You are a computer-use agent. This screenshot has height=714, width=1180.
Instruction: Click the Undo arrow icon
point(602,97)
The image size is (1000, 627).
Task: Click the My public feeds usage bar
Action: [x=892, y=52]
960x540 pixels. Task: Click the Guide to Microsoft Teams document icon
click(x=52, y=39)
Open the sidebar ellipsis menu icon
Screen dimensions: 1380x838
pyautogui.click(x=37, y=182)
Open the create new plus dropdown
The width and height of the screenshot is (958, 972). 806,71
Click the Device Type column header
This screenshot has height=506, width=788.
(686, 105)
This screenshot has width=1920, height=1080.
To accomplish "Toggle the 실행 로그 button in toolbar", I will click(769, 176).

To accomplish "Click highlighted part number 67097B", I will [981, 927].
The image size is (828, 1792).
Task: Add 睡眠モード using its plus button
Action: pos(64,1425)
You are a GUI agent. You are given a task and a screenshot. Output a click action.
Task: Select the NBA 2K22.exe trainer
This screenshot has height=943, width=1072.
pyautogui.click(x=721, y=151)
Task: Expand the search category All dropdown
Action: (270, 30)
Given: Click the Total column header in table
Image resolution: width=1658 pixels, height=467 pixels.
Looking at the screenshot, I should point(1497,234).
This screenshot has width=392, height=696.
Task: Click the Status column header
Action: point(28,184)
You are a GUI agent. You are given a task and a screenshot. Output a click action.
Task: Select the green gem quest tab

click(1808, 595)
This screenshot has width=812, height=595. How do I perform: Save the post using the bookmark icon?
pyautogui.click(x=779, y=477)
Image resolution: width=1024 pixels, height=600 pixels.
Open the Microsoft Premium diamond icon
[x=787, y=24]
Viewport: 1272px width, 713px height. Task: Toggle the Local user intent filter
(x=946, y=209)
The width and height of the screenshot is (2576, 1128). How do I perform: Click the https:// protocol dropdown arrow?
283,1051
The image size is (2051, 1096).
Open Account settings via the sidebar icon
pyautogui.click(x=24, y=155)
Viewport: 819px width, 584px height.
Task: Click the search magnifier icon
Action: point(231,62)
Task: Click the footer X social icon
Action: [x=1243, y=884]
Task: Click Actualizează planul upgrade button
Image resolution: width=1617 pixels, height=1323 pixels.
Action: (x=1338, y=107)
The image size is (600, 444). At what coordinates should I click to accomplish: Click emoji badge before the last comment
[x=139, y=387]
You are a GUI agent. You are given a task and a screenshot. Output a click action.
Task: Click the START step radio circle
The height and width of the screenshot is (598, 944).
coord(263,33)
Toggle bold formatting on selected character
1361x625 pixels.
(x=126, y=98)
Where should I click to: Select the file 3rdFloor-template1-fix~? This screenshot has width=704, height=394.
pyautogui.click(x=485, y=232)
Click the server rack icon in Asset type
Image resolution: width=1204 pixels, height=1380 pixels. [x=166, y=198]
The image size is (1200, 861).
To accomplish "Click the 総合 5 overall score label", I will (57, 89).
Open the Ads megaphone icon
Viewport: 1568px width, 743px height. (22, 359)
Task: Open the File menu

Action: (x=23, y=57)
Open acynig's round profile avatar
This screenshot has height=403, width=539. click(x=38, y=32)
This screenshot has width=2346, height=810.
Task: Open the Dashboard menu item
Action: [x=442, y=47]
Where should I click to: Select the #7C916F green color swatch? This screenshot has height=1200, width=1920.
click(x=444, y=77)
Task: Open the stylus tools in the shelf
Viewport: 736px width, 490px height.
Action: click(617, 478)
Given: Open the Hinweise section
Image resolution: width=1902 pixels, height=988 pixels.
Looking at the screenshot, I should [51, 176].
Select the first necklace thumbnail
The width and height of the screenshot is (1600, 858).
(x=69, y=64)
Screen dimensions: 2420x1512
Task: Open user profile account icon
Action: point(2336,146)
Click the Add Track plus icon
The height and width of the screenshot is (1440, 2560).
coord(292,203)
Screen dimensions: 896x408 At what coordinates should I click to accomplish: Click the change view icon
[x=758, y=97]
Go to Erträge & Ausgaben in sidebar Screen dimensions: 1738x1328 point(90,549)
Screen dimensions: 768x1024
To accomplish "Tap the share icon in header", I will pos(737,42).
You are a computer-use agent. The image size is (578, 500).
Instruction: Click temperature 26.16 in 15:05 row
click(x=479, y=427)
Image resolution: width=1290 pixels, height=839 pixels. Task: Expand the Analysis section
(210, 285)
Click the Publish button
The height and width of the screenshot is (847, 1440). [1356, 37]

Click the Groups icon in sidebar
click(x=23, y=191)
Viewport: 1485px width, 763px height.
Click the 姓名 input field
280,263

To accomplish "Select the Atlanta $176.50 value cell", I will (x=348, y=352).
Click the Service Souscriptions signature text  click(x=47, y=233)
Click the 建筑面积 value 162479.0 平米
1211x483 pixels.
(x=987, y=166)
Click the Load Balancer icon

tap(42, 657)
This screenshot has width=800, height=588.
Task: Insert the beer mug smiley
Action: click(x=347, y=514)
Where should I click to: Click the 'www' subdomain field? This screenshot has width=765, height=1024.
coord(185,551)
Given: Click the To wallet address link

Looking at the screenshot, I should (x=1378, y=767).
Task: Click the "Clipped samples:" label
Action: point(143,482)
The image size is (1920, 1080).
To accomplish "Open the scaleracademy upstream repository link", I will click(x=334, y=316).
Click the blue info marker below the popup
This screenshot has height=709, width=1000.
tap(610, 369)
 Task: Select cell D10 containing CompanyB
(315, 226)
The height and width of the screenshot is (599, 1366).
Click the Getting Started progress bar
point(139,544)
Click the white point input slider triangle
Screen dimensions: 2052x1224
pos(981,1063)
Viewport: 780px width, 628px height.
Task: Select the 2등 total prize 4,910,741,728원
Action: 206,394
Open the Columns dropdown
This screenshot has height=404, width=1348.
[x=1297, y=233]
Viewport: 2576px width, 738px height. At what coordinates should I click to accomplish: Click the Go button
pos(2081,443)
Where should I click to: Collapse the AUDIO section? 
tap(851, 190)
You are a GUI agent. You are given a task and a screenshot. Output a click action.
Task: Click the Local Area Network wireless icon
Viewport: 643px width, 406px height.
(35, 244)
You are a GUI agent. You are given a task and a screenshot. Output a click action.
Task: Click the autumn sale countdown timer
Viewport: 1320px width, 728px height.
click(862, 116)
━━━━━━━━━━━━━━━━━━━━━━━━━━━━━━
Do this: Please arrange the entries in the stretch from the line containing "Open the Columns dropdown" through the line containing "pos(2081,443)" as a two-column CSV headed instruction and click_point, with one row per entry giving its text and its answer. Put each value in a single quoted field, with any line breaks replaced by spaces.

Final result:
instruction,click_point
"Open the Columns dropdown This screenshot has height=404, width=1348.","[x=1297, y=233]"
"Viewport: 2576px width, 738px height. At what coordinates should I click to accomplish: Click the Go button","pos(2081,443)"